Como es lo típico, al sentarnos el capitán del restaurant nos pasó el menú. Luego de pedir unas entradas para compartir cada uno, empezando obviamente por el cliente, llegó el momento de pedir los respectivos platos fuertes. Cuando le tocó al joven pedir su plato éste pidió una “Langosta a la Valentín” (nombre ficticio). Recuerdo como hoy que al escuchar esto pensé por dentro: “¡Pero Dios mío, ese es el plato más costoso del menú!”. No solo eso, sino que su precio era el doble del segundo plato más costoso. Recuerdo que de forma disimulada, en tono muy bajo, entre dientes y mientras intercalaba rápidamente mi vista entre él y el menú, le pregunté (insinuando con los ojos que recapacitara en su elección): “¿Pediste una Langosta a la Valentín?” Su respuesta totalmente inocente y en voz alta fue: “¡Siiiiii. Me han dicho que aquí la preparan riquísima!” ante la mirada ladeada y  de reojo de mi jefe quien conversaba amenamente con el cliente. Con la respuesta tan “convincente” y “entusiasta” del joven, y para no magnificar la situación y que se diese cuenta el cliente, simplemente me incliné hacia atrás lentamente y de forma disimulada opté por cambiar el tema.

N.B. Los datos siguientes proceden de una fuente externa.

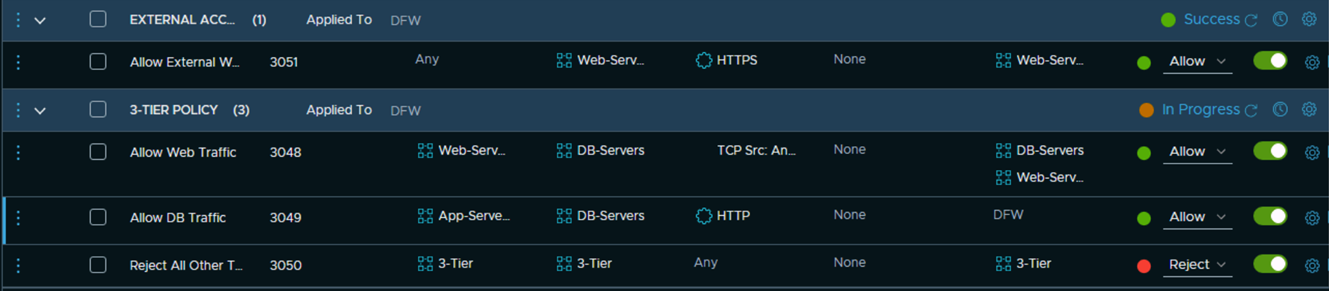Open the Reject action dropdown for rule 3050
This screenshot has height=291, width=1329.
(1197, 265)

Nunca supe qué pensó mi jefe ante aquel incidente. Confieso que por vergüenza, y queriendo que todo pasara al olvido, nunca le toqué el tema. Tampoco me sentía con la confianza con aquel chico para explicarle que en un primer día de trabajo en una empresa (ni el segundo, ni el tercero, ni el último tampoco…) uno no debía pedir el plato más caro de un menú en un almuerzo al que le invitan. Mucho menos cuando usted no es el principal invitado… También asumí que no me habría entendido, o al menos no con el nivel de trascendencia o envergadura que yo le había dado al incidente.

He seguido la trayectoria de ese joven y realmente considero que no podría catalogarse de “idónea”. De hecho muchas veces pienso con cierta nostalgia si quizás de haberle dado aquel consejo hubiese habido una diferencia.

La acción de este joven había sido determinada por la ausencia de dos factores que hacen la real diferencia entre los que triunfan o no en la vida: El sentido común y la prudencia. Estos dos elementos, los cuales van más allá de los buenos modales, solo se aprenden gracias a un monitoreo y retroalimentación muy cercanos por parte de todos los mentores o tutores que a uno le tocan en la vida. Esto porque el poder decidir qué hacer o no en determinadas situaciones, donde no hay definición clara entre lo correcto o no y donde una sutil decisión puede tener serias implicaciones, comúnmente no se enseñan en el colegio o la universidad. De hecho, en una ocasión escuché a un facilitador de uno de nuestros eventos comentar que la mejor herencia que le podíamos dejar a nuestros hijos era enseñarles a tener criterio, pues éste  le ayudará a tomar decisiones cuando nosotros no estemos a su lado.

A todo lo arriba expuesto yo añadiría que las experiencias de la vida, correctamente retroalimentadas (como quizás debí yo hacer…) van generando un marco de referencia dentro del cual se encajan futuras decisiones del mismo tipo. Es como si una lección interiorizada se transformase en una especie de llave maestra que sirve para muchas otras ocasiones.

Y este es precisamente el objetivo de este post: Exhortar a que nunca nos cansemos de observar y retroalimentar a los demás pues no sabemos si un buen consejo a tiempo puede hacer una diferencia en sus vidas o carreras. Y esta retroalimentación que debemos dar no solo se limita a personas que supervisemos o colegas del mismo nivel. Esta retroalimentación incluye a personas de mayor jerarquía que la nuestra. De hecho, muchas veces estas personas, por sus múltiples responsabilidades son las más proclives a dejar pasar detalles. Y también, si son humildes, las más agradecidas de esta retroalimentación.